Ultimo caffè in Senato
Ultimo caffè in Senato
Tra poche ore imballeremo anche lei, la tanto vituperata macchinetta del caffè, quella che “non lo fa buono come al bar”, ma in fondo in questi cinque anni ci è venuta spesso in soccorso: tutte le volte che non avevamo voglia o tempo di uscire dal “Palazzo” e di fare incontri faticosi se non sgradevoli; tutte le volte che desideravamo solo una pausa intima, due chiacchiere con una faccia davvero amica, qualcuno che ci ascoltasse, o ci distraesse. Una funzione essenziale dunque, la sua, nelle noste vite di semplici collaboratori parlamentari, o portaborse che dir si voglia. E ieri ha fatto il suo ultimo caffè in Senato. Tra le innumerevoli conseguenze del cambio di legislatura, infatti, rientra anche questa, per quanto piccola e insignificante che sia: lo stravolgimento della nostra quotidianità, la fine di consuetudini che abbiamo costruito e vissuto con grande piacere.

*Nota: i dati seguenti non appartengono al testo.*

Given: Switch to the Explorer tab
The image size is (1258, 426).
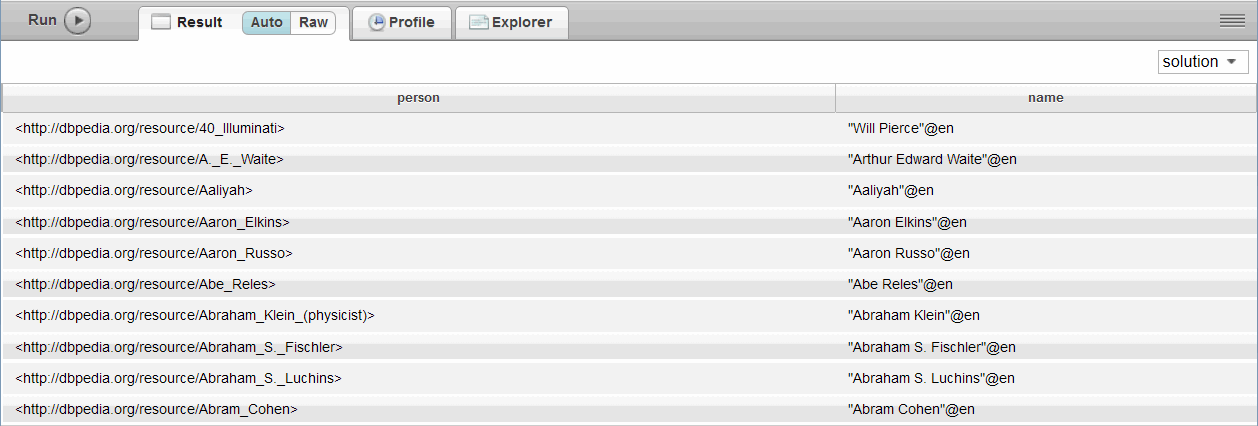Looking at the screenshot, I should pyautogui.click(x=521, y=22).

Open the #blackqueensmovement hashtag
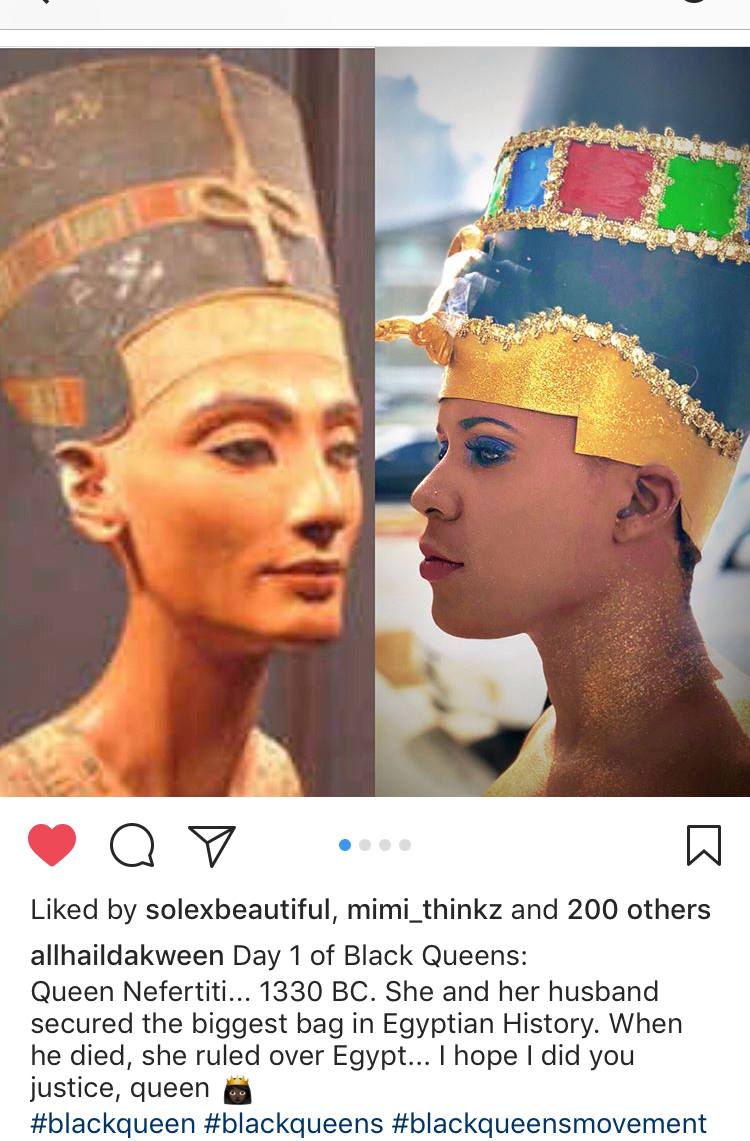[x=548, y=1124]
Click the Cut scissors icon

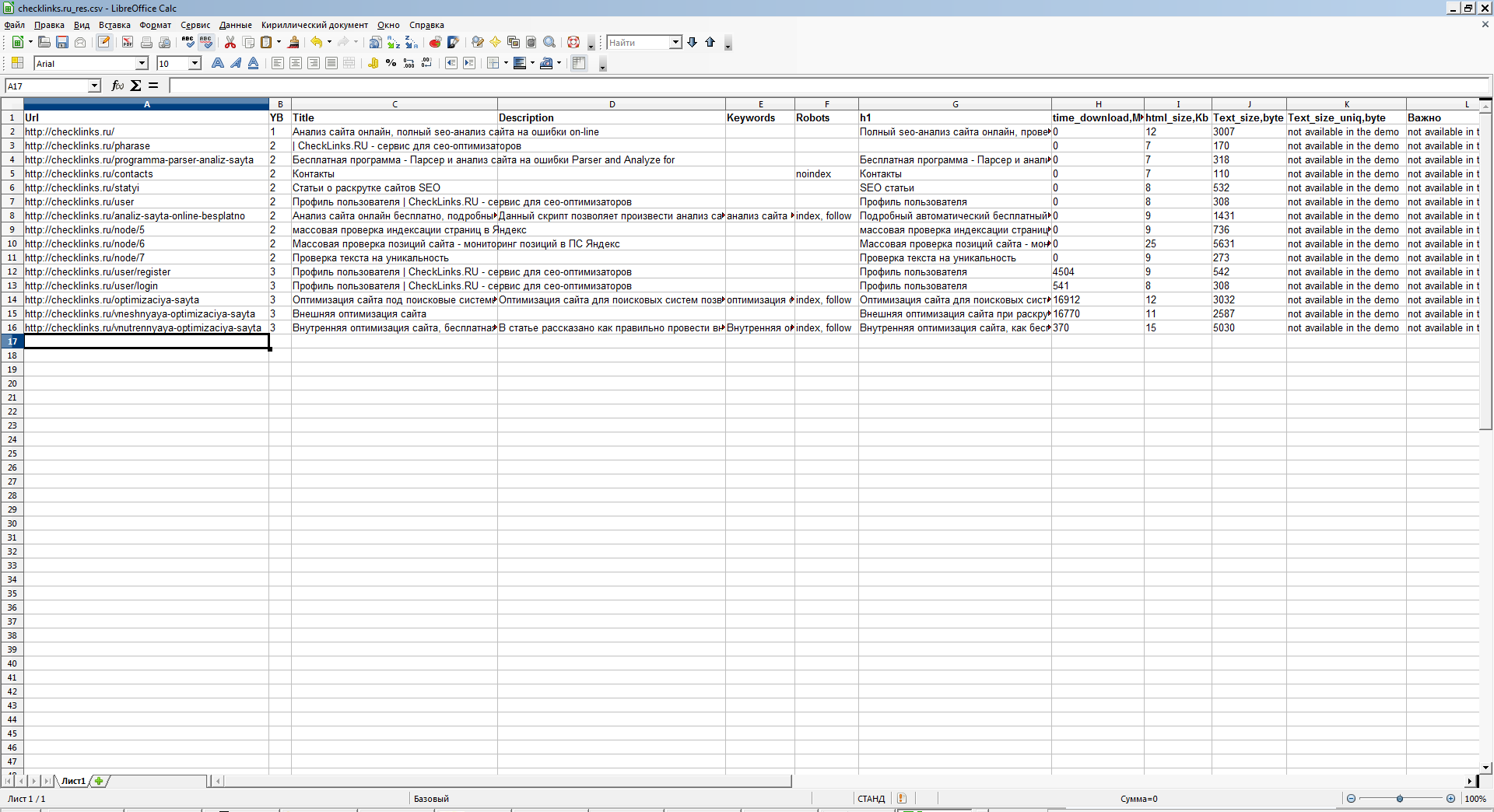pyautogui.click(x=230, y=43)
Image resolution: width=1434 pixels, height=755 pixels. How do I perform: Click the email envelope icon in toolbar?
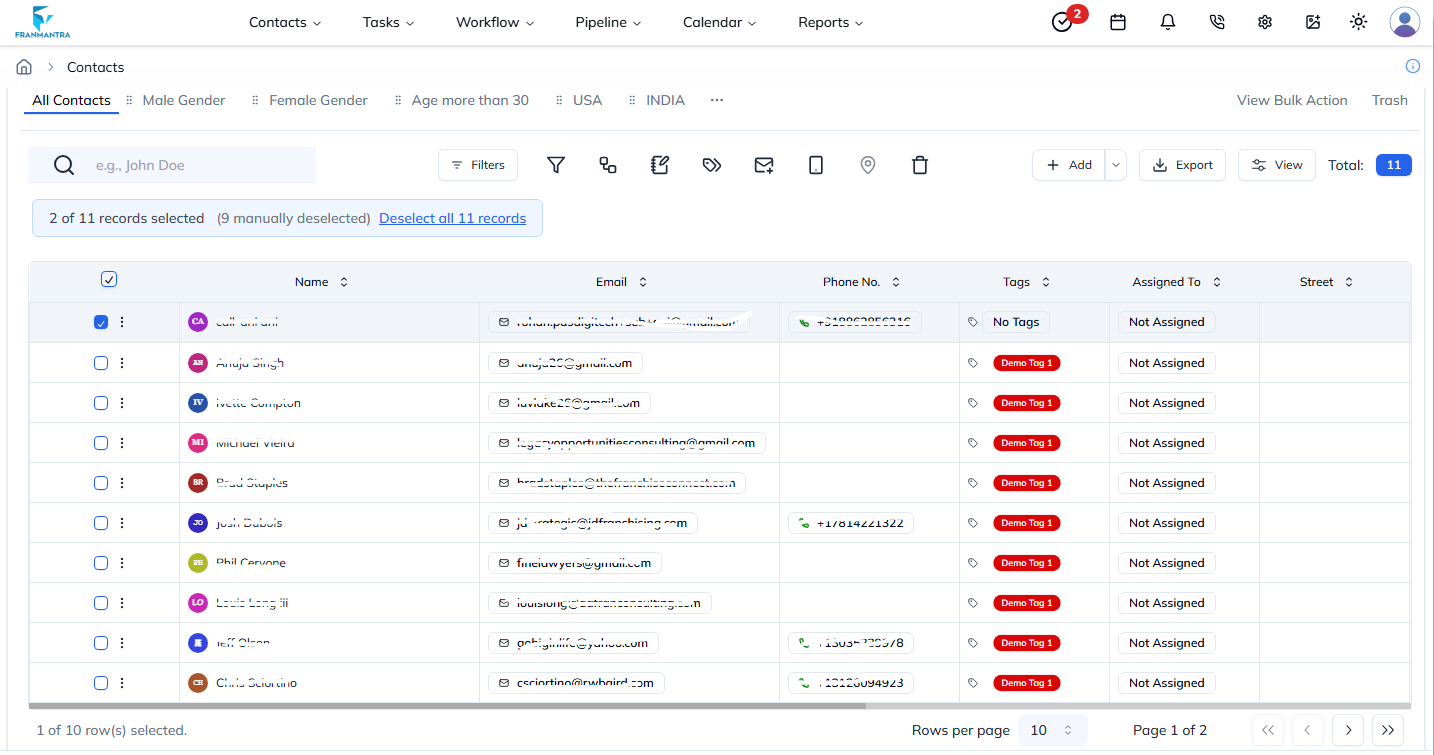click(x=764, y=165)
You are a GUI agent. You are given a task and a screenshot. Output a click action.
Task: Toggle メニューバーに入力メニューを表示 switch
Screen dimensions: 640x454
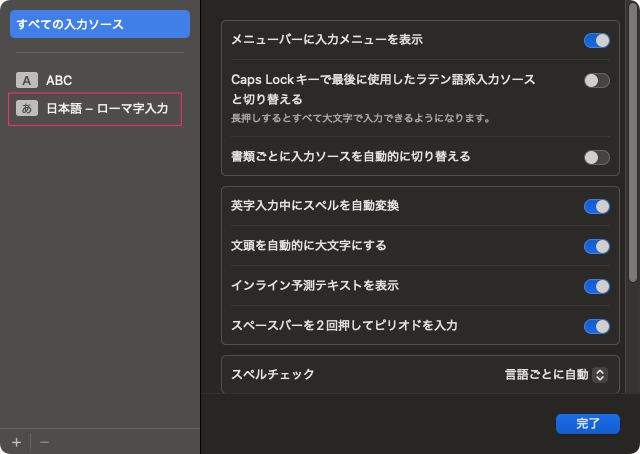(596, 40)
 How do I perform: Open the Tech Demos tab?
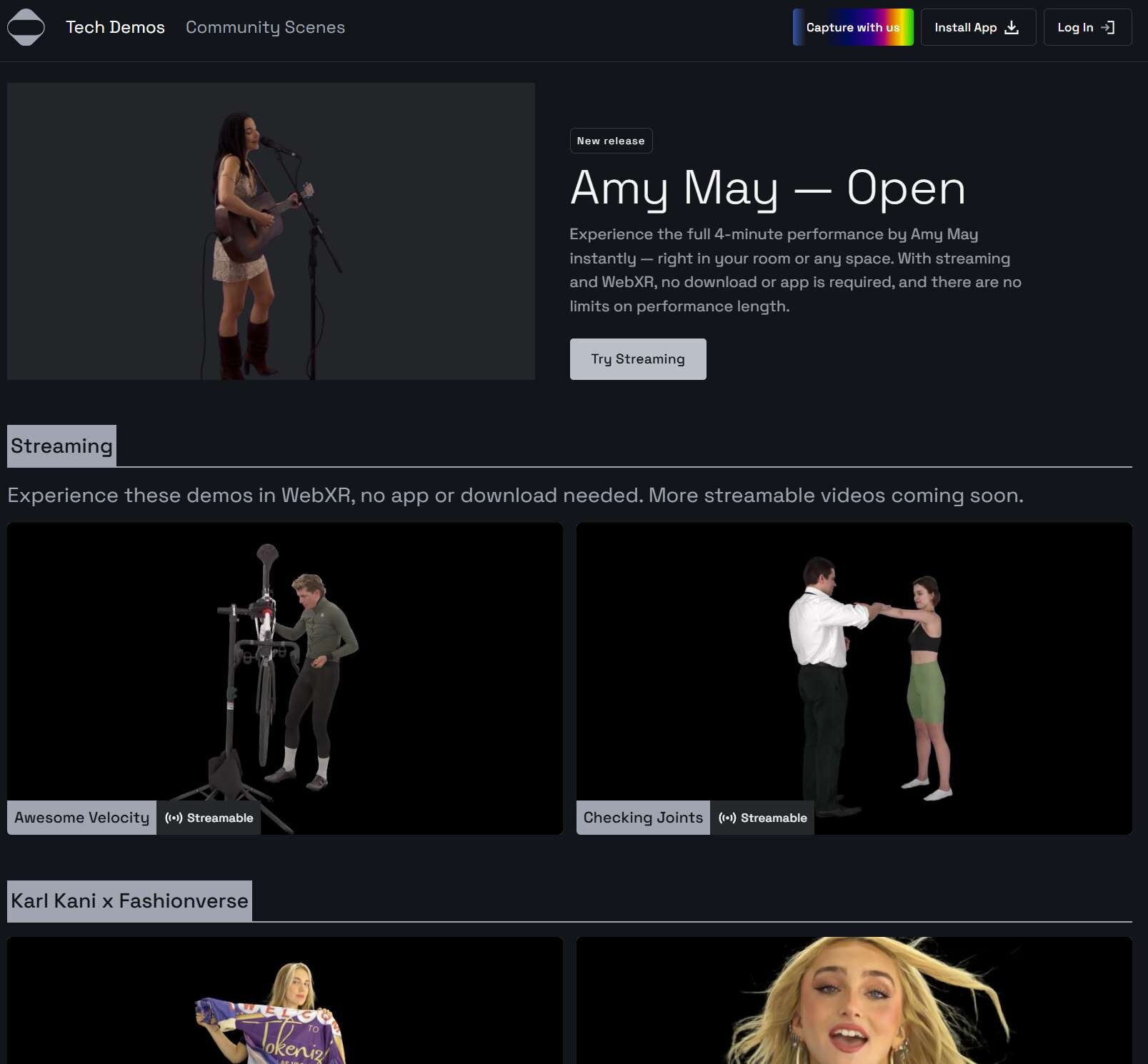click(x=115, y=27)
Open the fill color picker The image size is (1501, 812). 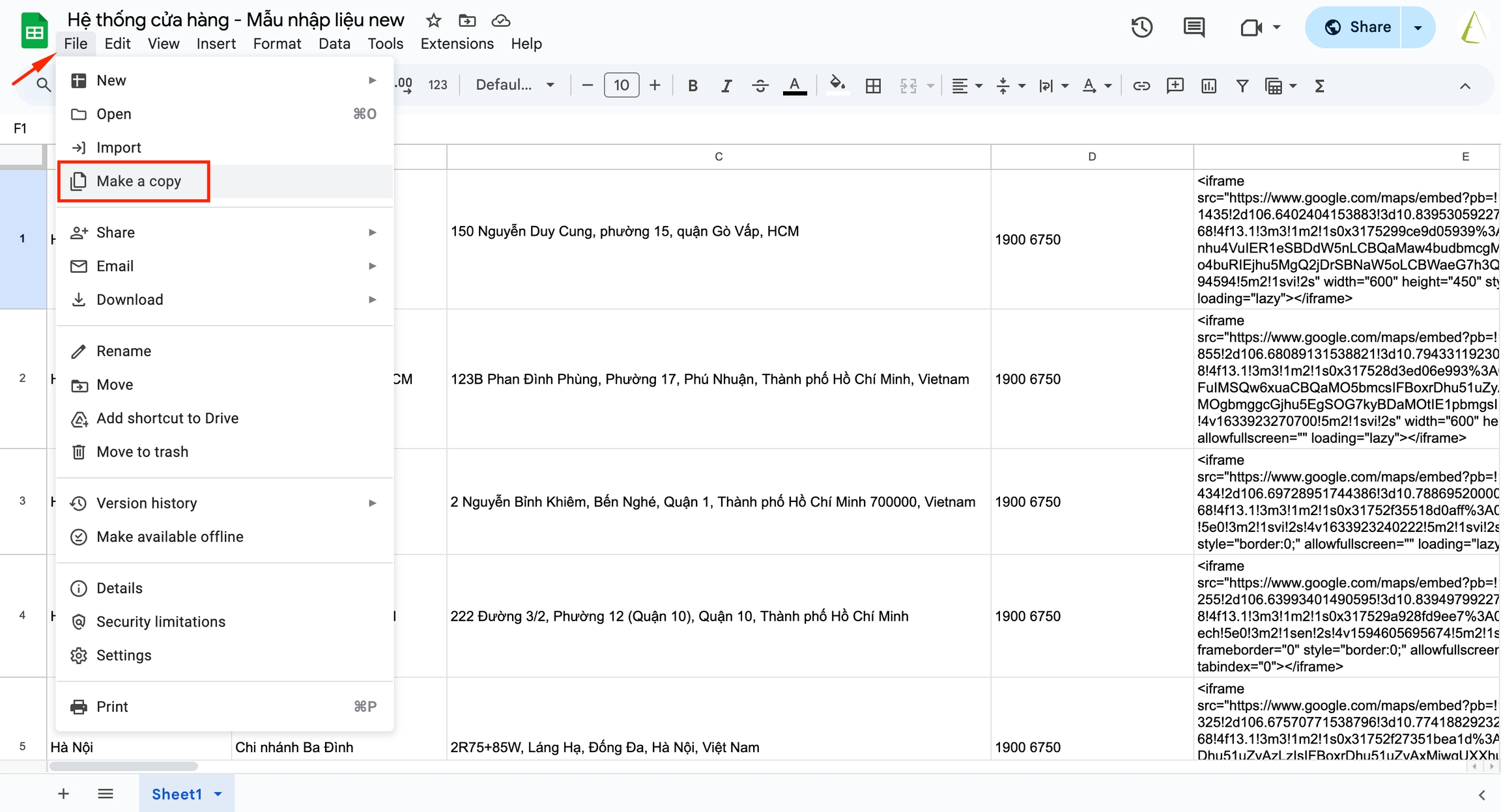point(837,85)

L’atmosfera che ha accompagnato l’ultimo caffè, il giorno dopo le elezioni, non era allegra. A incupire i volti, prima di tutto, l’angoscia per il futuro, quello del Paese e quello di ciascuno di noi. Nessuno si aspettava che le menzogne di Berlusconi – sempre le stesse – venissero nuovamente strapremiate (“poveri snob”, come ha commentato Vittorio Zucconi). Nessuno si aspettava che l’antipolitica portasse in Parlamento un partito tanto forte (poveri illusi). Nessuno insomma, anche tra più critici nei confronti di questo Pd così sconclusionato (la maggior parte di noi), prevedeva questa pericolosa paralisi. C’è chi dà la colpa ai dirigenti di partito (come sparare sulla Croce Rossa), chi a milioni di elettori egoisti, indifferenti, incoscienti, ma a regnare sovrano è lo sgomento. E ora? Mentre lo spread ricomincia la sua corsa verso l’altro, qualcuno di noi rimane senza lavoro e aggiorna il curriculum, mentre chi ha il “capo” nuovamente eletto, si prepara a firmare il contratto più breve di sempre, chiedendosi quanto può durare questa legislatura orfana di maggioranza. E non è tutto. A intristire il nostro ultimo incontro in Senato, la prospettiva di perdere tante amate consuetudini quotidiane, quelle che per cinque anni, giorno dopo giorno, hanno visto fiorire amicizie allegre e preziose, a dispetto del grigiore di palazzo. Non sarà certo il cambio di legislatura a farle appassire, tanti caffè, e pranzi, e cene, ci riuniranno ancora, ma il rimpianto per alcuni vicini di stanza insostituibili rimarrà a lungo.